Manual Page Result
0
Command: mbtowc | Section: 3 | Source: OpenBSD | File: mbtowc.3
MBTOWC(3) FreeBSD Library Functions Manual MBTOWC(3)
NAME
mbtowc - converts a multibyte character to a wide character
SYNOPSIS
#include <stdlib.h>
int
mbtowc(wchar_t * restrict pwc, const char * restrict s, size_t n);
DESCRIPTION
The mbtowc() function converts the multibyte character pointed to by s to
a wide character, and stores it in the wchar_t object pointed to by pwc.
This function may inspect at most n bytes of the array pointed to by s.
Unlike mbrtowc(3), the first n bytes pointed to by s need to form an
entire multibyte character. Otherwise, this function returns an error
and the internal state will be undefined.
If a call to mbtowc() results in an undefined internal state, parsing of
the string starting at s cannot continue, not even at a later byte, and
mbtowc() must be called with s set to NULL to reset the internal state
before it can safely be used again on a different string.
The behaviour of mbtowc() is affected by the LC_CTYPE category of the
current locale. Calling any other functions in libc never changes the
internal state of mbtowc(), except for calling setlocale(3) with the
LC_CTYPE category set to a different locale. Such setlocale(3) calls
cause the internal state of this function to be undefined.
In state-dependent encodings such as ISO/IEC 2022-JP, s may point to the
special sequence of bytes to change the shift-state. Because such
sequence bytes do not correspond to any individual wide character,
mbtowc() treats them as if they were part of the subsequent multibyte
character.
The following special cases apply to the arguments:
s == NULL mbtowc() initializes its own internal state to the initial
state, and determines whether the current encoding is
state-dependent. mbtowc() returns 0 if the encoding is
state-independent, otherwise non-zero. pwc is ignored.
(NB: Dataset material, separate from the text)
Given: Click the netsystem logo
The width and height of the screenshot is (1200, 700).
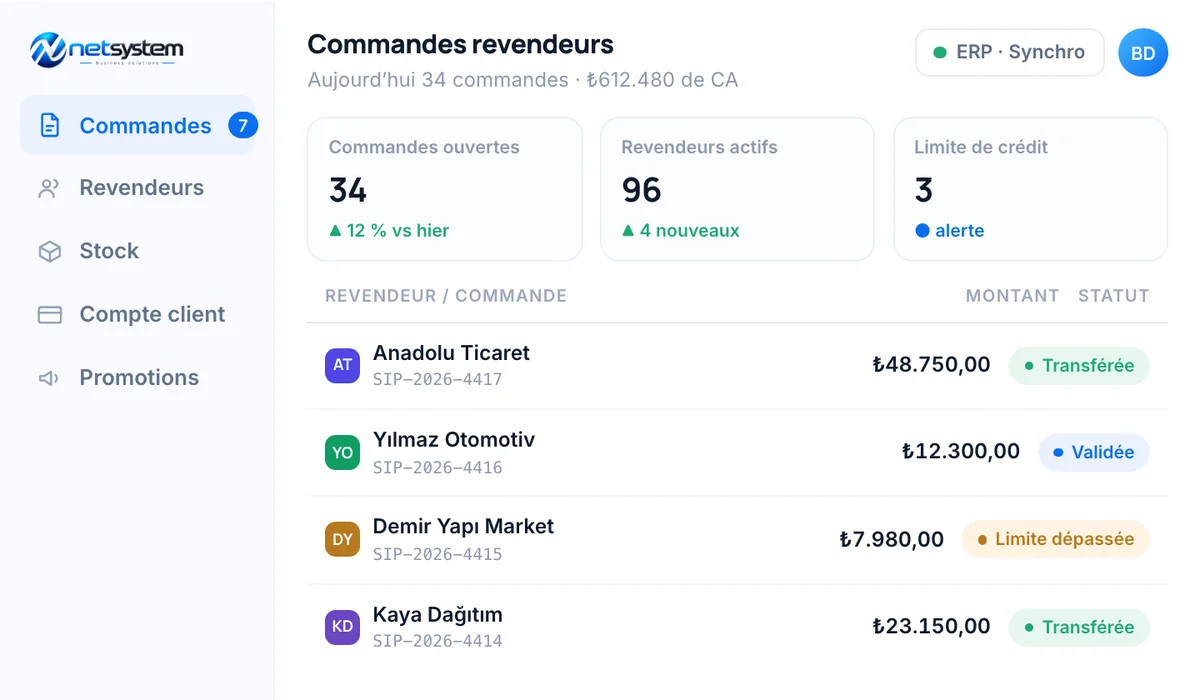Looking at the screenshot, I should [x=107, y=49].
pwc == NULL mbtowc() behaves just as if pwc was not NULL, including
modifications to internal state, except that the result of
the conversion is discarded. This can be used to determine
the size of the wide character representation of a
multibyte string. Another use case is a check for illegal
or incomplete multibyte sequences.
n == 0 In this case, the first n bytes of the array pointed to by
s never form a complete character and mbtowc() always
fails.
RETURN VALUES
Normally, mbtowc() returns:
0 s points to a null byte (`\0').
positive Number of bytes for the valid multibyte character pointed
to by s. There are no cases where the value returned is
greater than the value of the MB_CUR_MAX macro.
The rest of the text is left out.